Material for the task:
- Opening Delimiter -

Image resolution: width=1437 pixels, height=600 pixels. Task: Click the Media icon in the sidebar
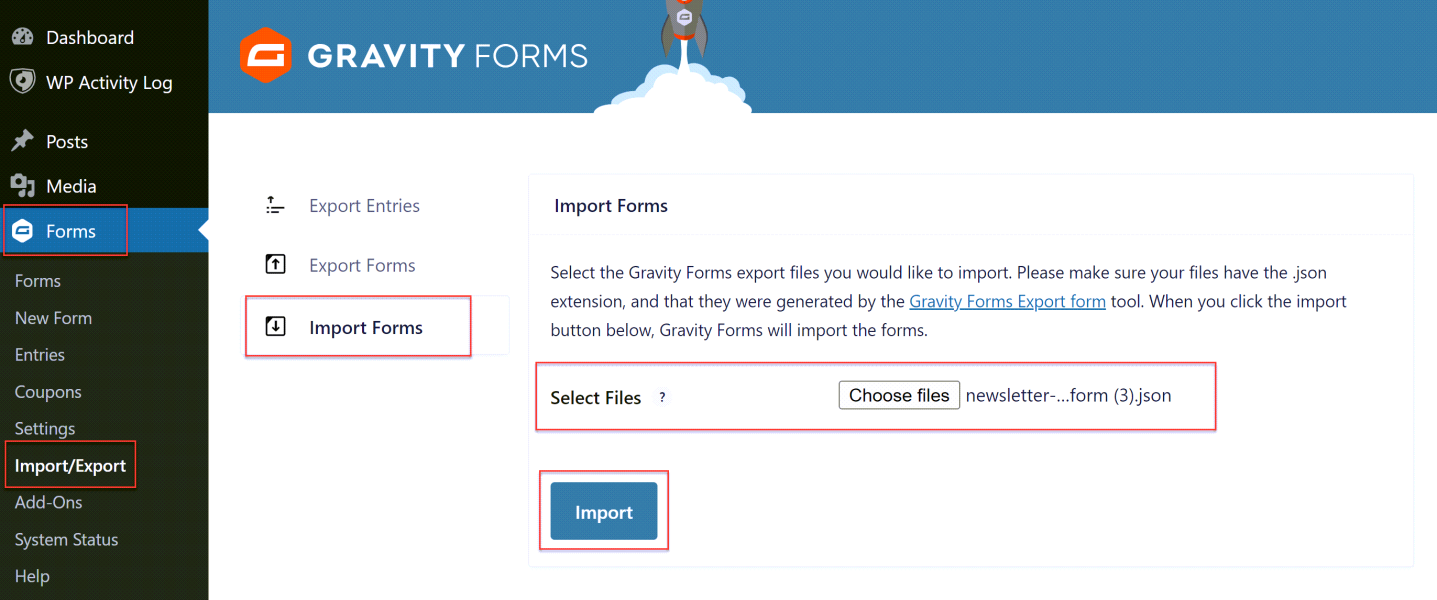(22, 185)
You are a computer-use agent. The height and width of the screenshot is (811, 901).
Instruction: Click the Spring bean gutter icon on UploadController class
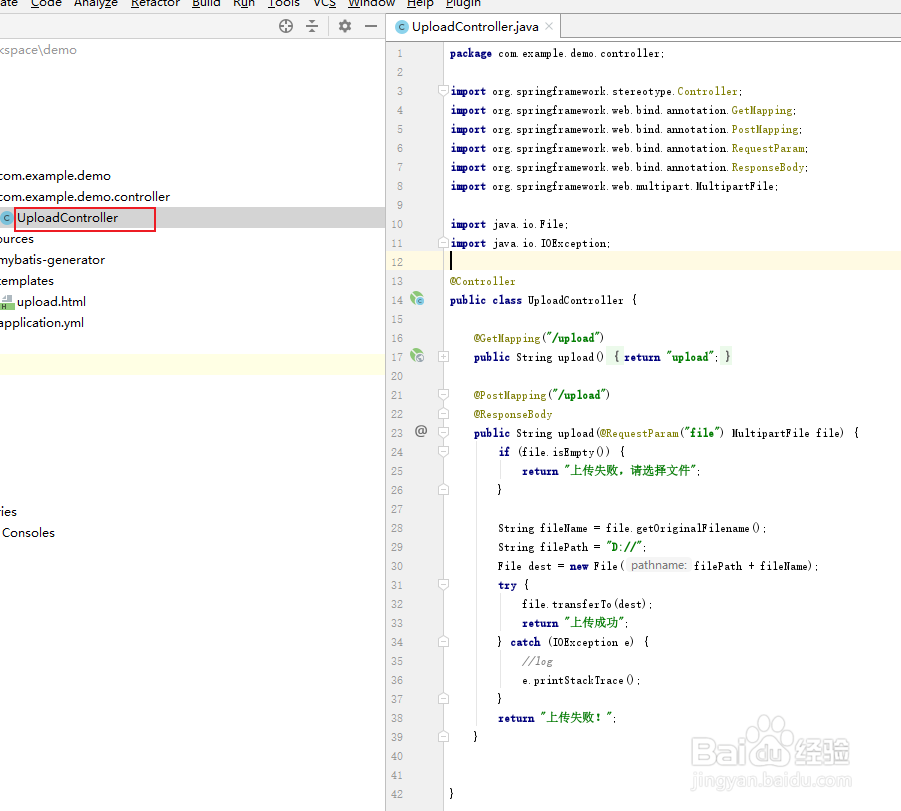pos(418,299)
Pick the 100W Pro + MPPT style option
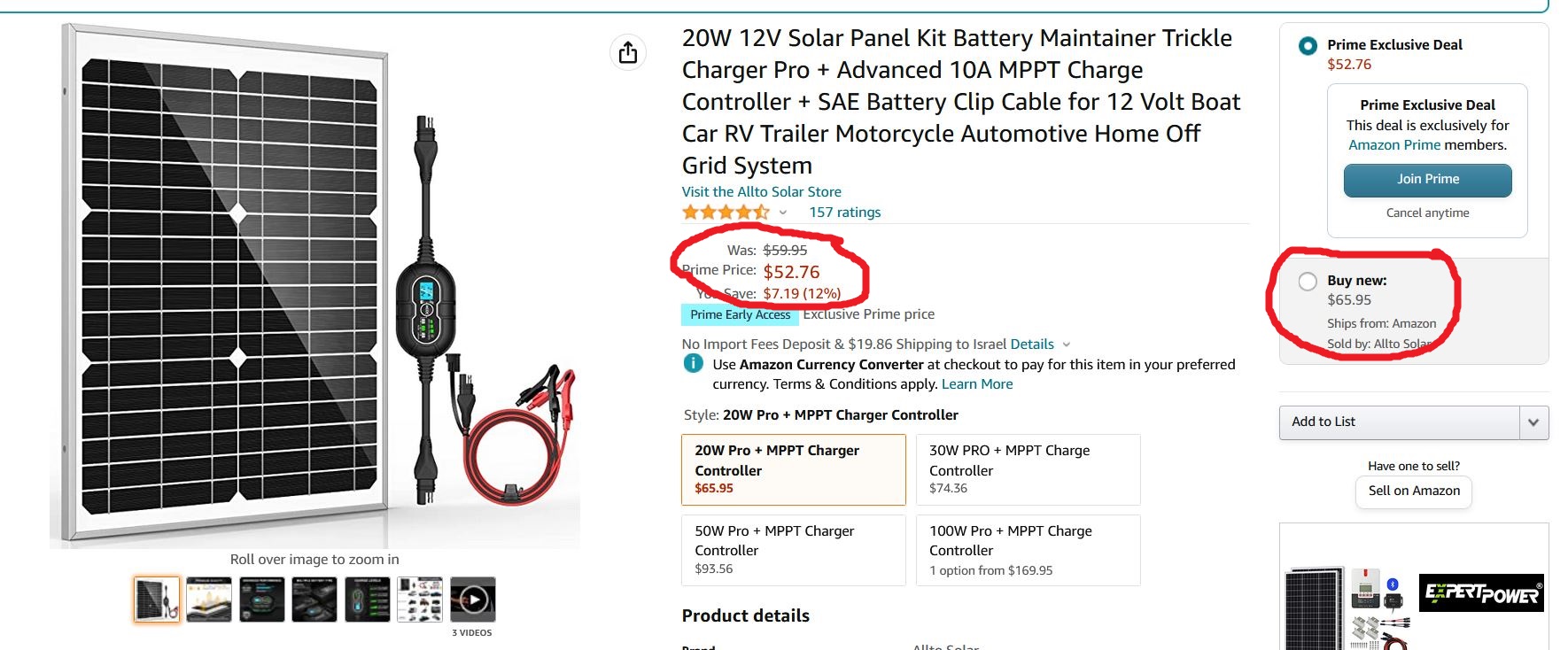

- Closing Delimiter -

Although the records contain pictures, restate them word for word with those pictures left out.

Image resolution: width=1437 pixels, height=600 pixels. Task: Click the Media icon in the sidebar
(22, 185)
You are a computer-use agent. The height and width of the screenshot is (811, 901).
Instruction: Click the Spring bean gutter icon on UploadController class
pos(418,299)
Pick the 100W Pro + MPPT style option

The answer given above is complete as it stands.